Required work:
The listing below should be printed in full and exactly, apart from its images.

══════════

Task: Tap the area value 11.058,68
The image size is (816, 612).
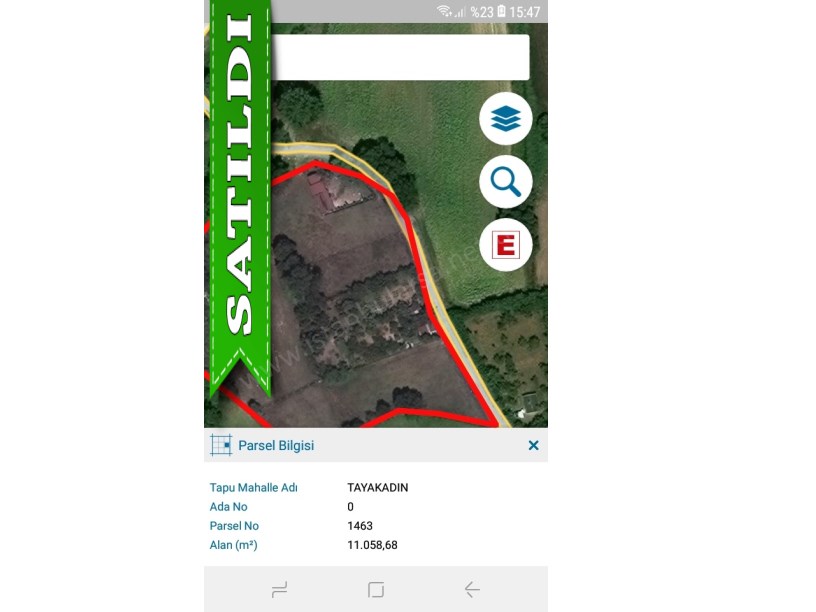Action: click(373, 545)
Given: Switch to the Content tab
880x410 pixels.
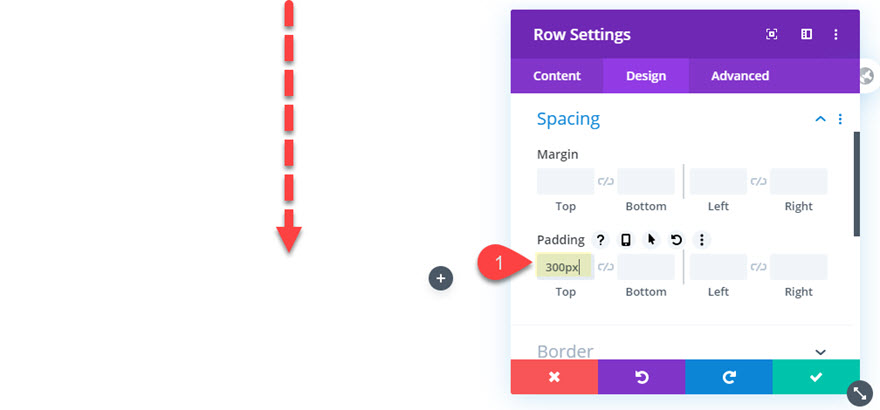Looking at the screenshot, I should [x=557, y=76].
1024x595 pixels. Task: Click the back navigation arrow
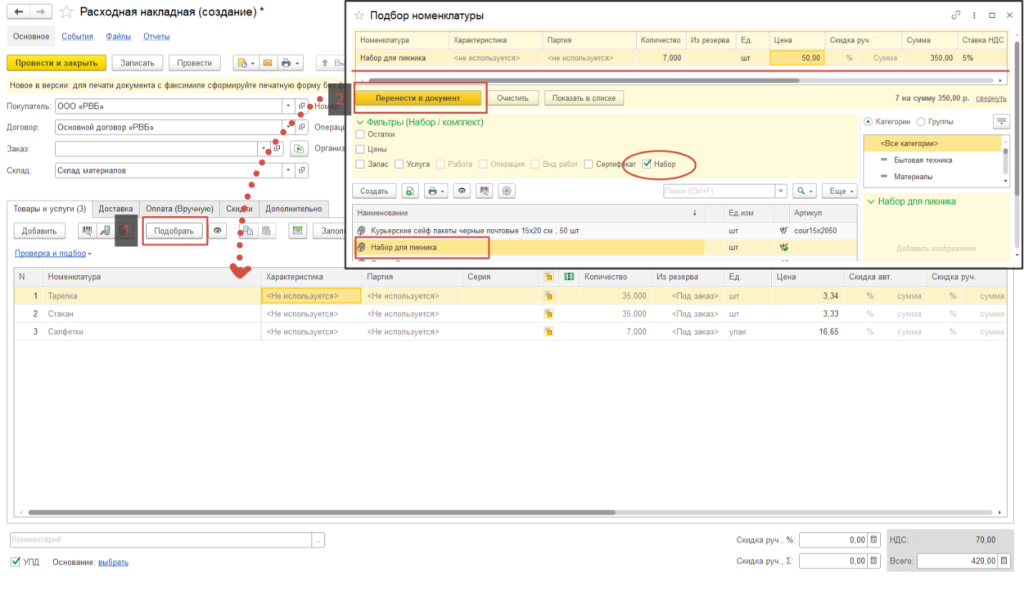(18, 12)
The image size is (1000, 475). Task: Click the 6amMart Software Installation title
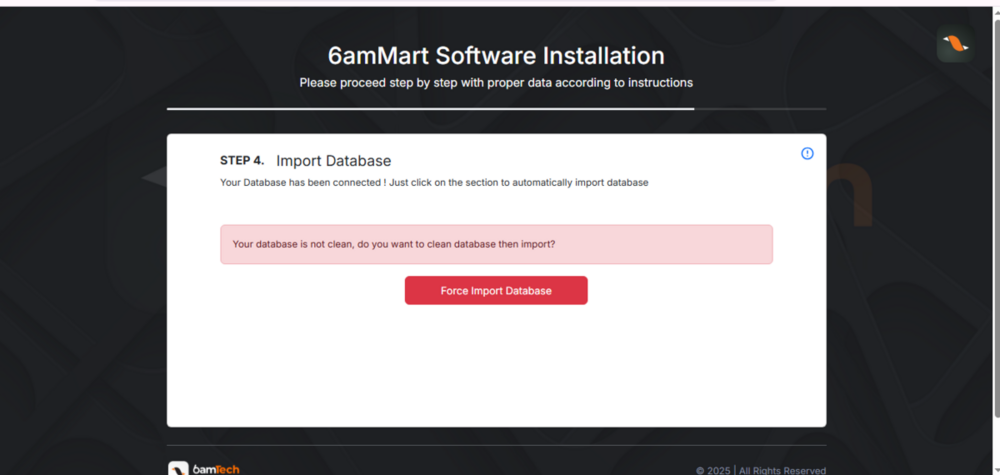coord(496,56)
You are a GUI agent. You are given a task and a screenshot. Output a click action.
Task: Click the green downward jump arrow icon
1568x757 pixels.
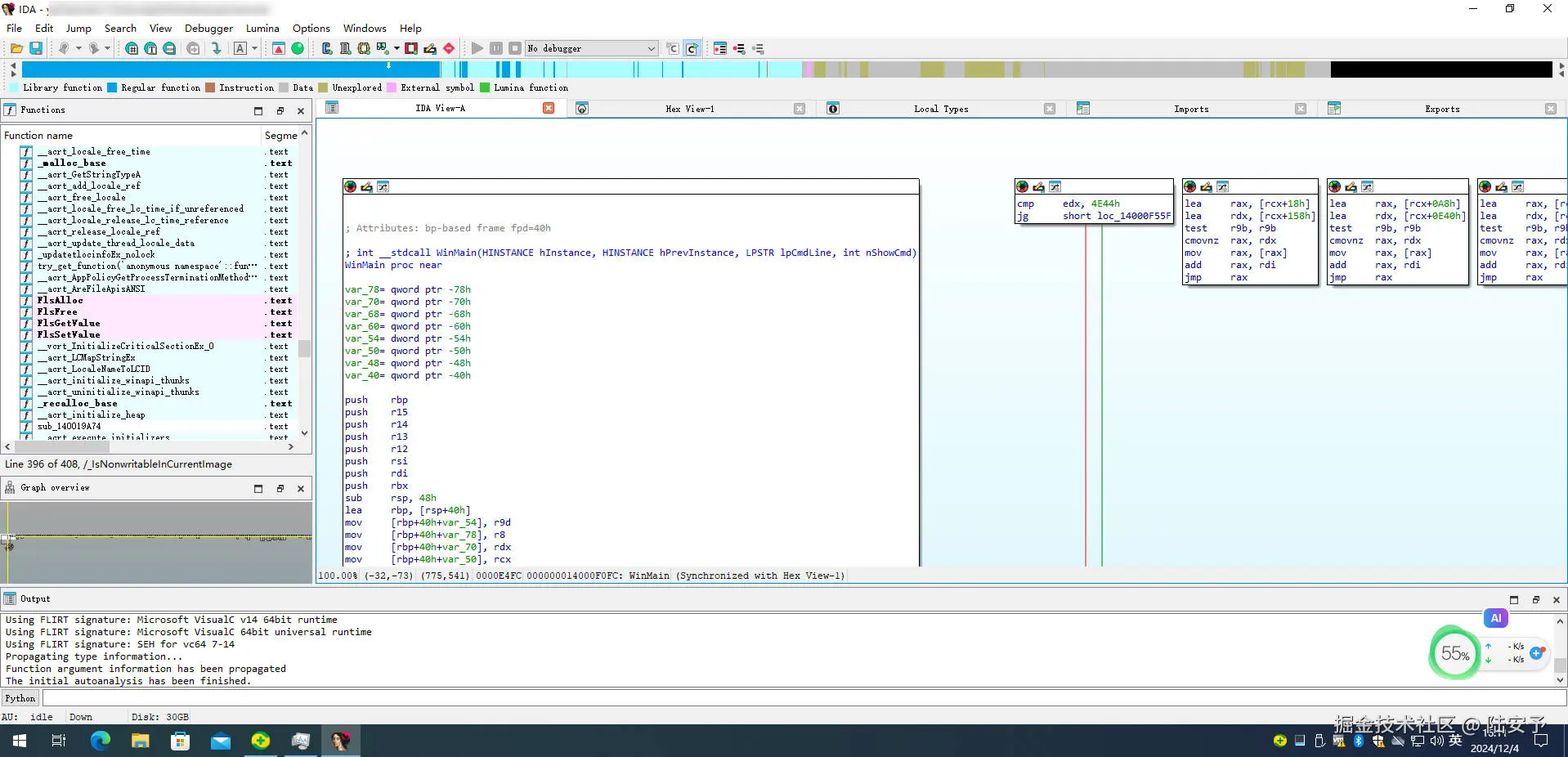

══════════

Your response:
Task: Tap the area value 11.058,68
The image size is (816, 612).
Action: click(373, 545)
Given: Switch to the Content tab
880x410 pixels.
Looking at the screenshot, I should [x=557, y=76].
1024x595 pixels. Task: Click the back navigation arrow
(18, 12)
The image size is (1000, 475). Task: Click the 6amMart Software Installation title
coord(496,56)
You are a GUI agent. You are given a task and a screenshot. Output a click action.
Task: Click the green downward jump arrow icon
1568x757 pixels.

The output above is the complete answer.